As tuition rises and the number of job openings shrink, the legal world is attempting to deal with a looming crisis.  For a long time, bloggers have been writing about the “law school scam.”  Using charts and graphs to compare the value of a law school to its cost has become a popular past time.  Articles claiming to identify which school’s law degree will bring you the most financial value have begun appearing all over the internet.  Input the search term “law school value” into Google and you’ll receive 245 million results.  And with few signs of improvement for legal job prospects, debate surrounding the value of a legal degree has only grown fiercer.

In the summer of 2012, the American Bar Association created a task force to address some of these concerns. In February, the task force presented its findings to the American Bar Association.  It proposed overhauling the law school model, including shortening the time required to two years.  It also proposed changes to accreditation and bar admission standards and proposed creating a greater reliance on legal specialists who do not hold a law degree.

What effect these recommendations might have remains uncertain.  But it’s clear that schools have taken notice.  In addition to the implementation of tuition freezes at some schools, just this month the University Of Arizona Board Of Regents voted to actually decrease tuition for both residents and non-residents.  It’s a bold move, the first of its kind.  But as law school applications head towards a 30-year low, it’s not likely to slow the decline in matriculating students.

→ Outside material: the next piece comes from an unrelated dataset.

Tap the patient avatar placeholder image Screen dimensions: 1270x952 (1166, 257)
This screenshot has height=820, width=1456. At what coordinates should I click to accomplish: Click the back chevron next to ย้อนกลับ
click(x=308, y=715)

With the average debt of private law school graduates in 2011 coming in at $125,000, and with the rise of online legal services such as LegalZoom (which lets you create common legal documents online), the legal field requires a much more drastic change.  Part of that change may come from a realignment in expectations.  On April 9th, Reuters reported that New York law firm Shearman & Sterling, LLP was reducing pay for high earners in order to decrease the pay ratio between its employees.  Their new model intends to better reward individual performance and to quell grumbling from junior partners.

But if a sudden revival in the legal job market remains elusive, great changes in both legal education and legal practice may occur over the next few years.  The current imbalance between the supply of debt-burdened new lawyers and the demand for traditional legal services puts a great deal of pressure on the legal world to adapt.  Some have suggested following the example of the medical field by creating new roles for advanced legal practitioners who hold higher certifications than a paralegal but who lack a Juris Doctor (the standard degree obtained after three years of law school).  It’s an interesting proposal, one which Washington State has fully embraced, though the details of the training and the effectiveness of such practitioners remain to be seen.  Still, despite such upheaval, one thing remains certain: people still need lawyers. Just who will fulfill that role in the future–and how they will be trained–remains an unanswered question.